Bacteria

700,000 people around the world die annually due to drug-resistant infections. 

We are determined to help tackle the problem of bacterial infections.

Most bacteria are harmless, and can in fact be beneficial to our health. However, some are extremely harmful with the potential to cause a number of serious diseases, which can be fatal. Existing tests can take several days, resulting in both a deterioration in health and an over use of antibiotics.

The Chief Medical Officer, Professor Dame Sally Davies has said that antimicrobial resistance poses a catastrophic threat to our health. 700,000 people around the world die annually due to drug-resistant infections (so-called ‘super bugs’). It is predicted this figure will rise to 10 million by 2050. Hospital acquired infections are also a significant risk to human health as well as a major cost to the NHS.

Our work

Working with Imperial College London we are training dogs to detect the odour of specific bacteria.

Preliminary testing indicates a very high level of accuracy, with dogs able to reliably ignore other ‘control’ bacteria and commonly used antibiotics. With their amazing sense of smell dogs are able to detect the presence of very low numbers of bacteria. 

We are working closely with our collaborators on progressing this study to the next stage, testing the potential of the dogs to detect bacteria in samples from patients.

The future

From the rapid detection of specific bacteria in clinical samples taken from a patient, to search dogs able to screen large areas such as hospital wards for the presence of a ‘super bug’, the opportunities are endless.
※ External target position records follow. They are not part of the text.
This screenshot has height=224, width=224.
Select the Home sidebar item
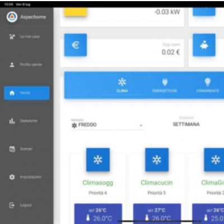[27, 93]
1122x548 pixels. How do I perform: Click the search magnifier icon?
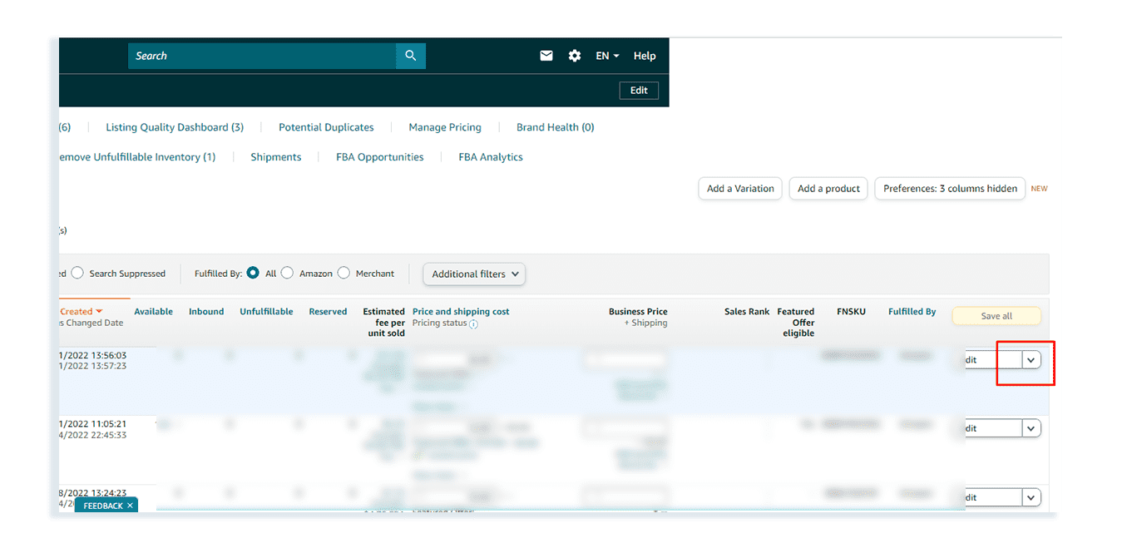(410, 56)
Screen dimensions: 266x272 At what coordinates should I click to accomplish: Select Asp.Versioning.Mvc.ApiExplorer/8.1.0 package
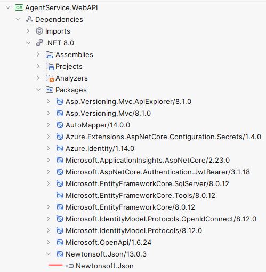click(x=128, y=101)
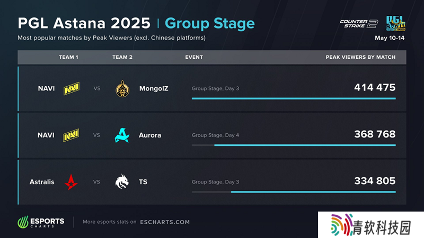Click the MongolZ team logo
This screenshot has height=238, width=424.
pyautogui.click(x=122, y=88)
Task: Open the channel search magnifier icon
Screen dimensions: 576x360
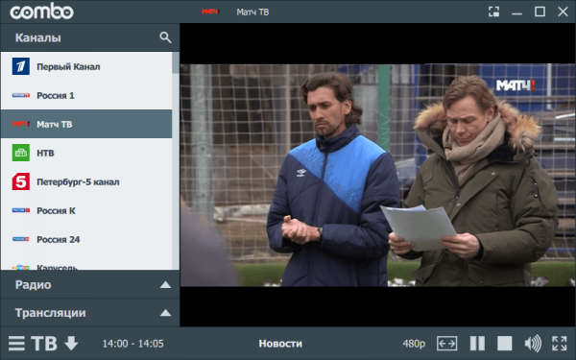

There is potential to save time, money and most importantly lives.

We can see a future where our bio-detection research could result in an assistance dog that is able to detect the early signs of a urinary tract infection in a patient who has a spinal cord injury. Such infections can rapidly become life threatening in people with this type of injury, and swift detection and treatment can make a significant impact on their morbidity.

A hospital detection dog could be a reality, quickly and efficiently detecting the presence in wards and clinical areas of dangerous bacterial infections such as  C. difficile or MRSA. Early work by researchers in Canada demonstrated that this concept is both feasible and acceptable and we hope to trial this in a care setting soon.